2020 has been a weird year for neighboring. In January, I had goals, people—GOALS! There were going to be impromptu dinners. Invitations to come watch March Madness in the spring. A chili potluck in the fall. I was going to know the name of every person on our street by the end of the year.
And instead there were drawings and messages of encouragement on our driveway in sidewalk chalk. Texts before trips to the grocery store to see if anyone needs anything. And, truth be told, long weeks of little to no face-to-face contact at all. It’s not at all been the “faithful presence” on our street that we had imagined, and there’s been some grief to that.
I read something on Instagram this week about “behaving as though ‘neighbor’ is part of our spiritual identity,” and I haven’t been able to stop thinking about it.
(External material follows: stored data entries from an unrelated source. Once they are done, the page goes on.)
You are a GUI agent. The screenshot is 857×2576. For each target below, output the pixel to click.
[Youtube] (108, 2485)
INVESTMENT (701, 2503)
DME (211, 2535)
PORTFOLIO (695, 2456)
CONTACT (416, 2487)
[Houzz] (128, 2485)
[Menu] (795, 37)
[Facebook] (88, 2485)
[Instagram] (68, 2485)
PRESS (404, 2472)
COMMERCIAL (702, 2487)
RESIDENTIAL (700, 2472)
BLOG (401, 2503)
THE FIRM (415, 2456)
The truth that, in Christ, he declares me a “neighbor” makes the command to love my neighbor as myself feel less like a burden or a challenge to master or a goal that needs my hustle, and more like a participation in what the Spirit is already doing in me and among his people, an invitation into the stringing together of small acts of love for others and allegiance to our King that somehow are both a means of his grace and the renewal of all things.
I wonder, how has giving and receiving from this facet of our identity in Christ brought beauty or hope or light or healing or fun or joy into your life or community this year? Here on the darkest day of the year (and the day the traditional Advent “O Antiphons” lead us to call upon the coming Christ as “Oriens” or “Dayspring”), I find this especially worth considering.